L'Algérie se veut de conquérir le statut de pays émergent. Elle en a et les moyens et l'envergure. Il est clair que pour accéder à ce rang, notre pays est appelé à gagner plus que jamais la bataille de la croissance économique, laquelle doit être essentiellement rapide et orientée vers la réalisation des ambitions citoyennes et notamment vers l'amélioration du PIB par habitant. Le bilan, les résultats et les performances économiques enregistrés en matière de réalisations socioéconomiques pendant ces dix dernières années la prédisposent aisément à atteindre cet objectif.
Devenir un pays émergent, à l'image des nations qui le sont aujourd'hui à la faveur de programmes de mutation soumis à la réflexion profonde sur des choix politiques et des systèmes, relève des grands défis de l'heure. Malgré que le Président de la République, M. Abdelaziz Bouteflika, au lendemain de sa première élection à la tête du pays, eut la difficile tâche d'éteindre d'abord les feux de la fitna, d'engager ensuite le processus de la reconstruction nationale et de la réconciliation nationale pour mettre le pays à l'abri de la déstabilisation et de la confusion, il a néanmoins ouvert d'autres fronts, notamment celui de mettre l'économie sur les rails et de reconquérir à l'Algérie son rôle et sa place régionale sur le double plan économique et diplomatique. Tout le sens à donner à la qualité des réformes qu'il a initiées, aux choix politiques qu'il a engagés pour l'aboutissement de son programme pendant cette décennie est là.

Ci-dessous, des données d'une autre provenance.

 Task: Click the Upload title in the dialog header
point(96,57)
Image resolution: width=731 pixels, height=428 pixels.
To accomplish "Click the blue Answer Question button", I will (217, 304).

L'ambition de l'Algérie de joindre, les prochaines années, l'espace des pays émergents n'est ni un leurre ni une utopie. Comme le confirment les nombreuses réalisations déjà concrétisées partout dans toutes les contrées du pays, notamment en matière d'infrastructures socioéconomiques (eau, industrie, agriculture, environnement, énergie, recherche...) l'essentiel de son programme a été réalisé au grand bonheur des citoyens et des futures générations. Ce grand bond sur le plan quantitatif et infrastructurel, en synergie avec l'enregistrement d'indices encourageants sur le plan du développement humain (emploi, santé, logement, éducation, avancées en efforts de bonne gouvernance, culture, cohésion sociale, adhésion du citoyen au processus démocratique...) constitue le facteur clé de l'aboutissement du prochain quinquennat qui donnera en la sorte une base socio-économique à même de remettre notre pays sur les rails, parmi les pays émergents.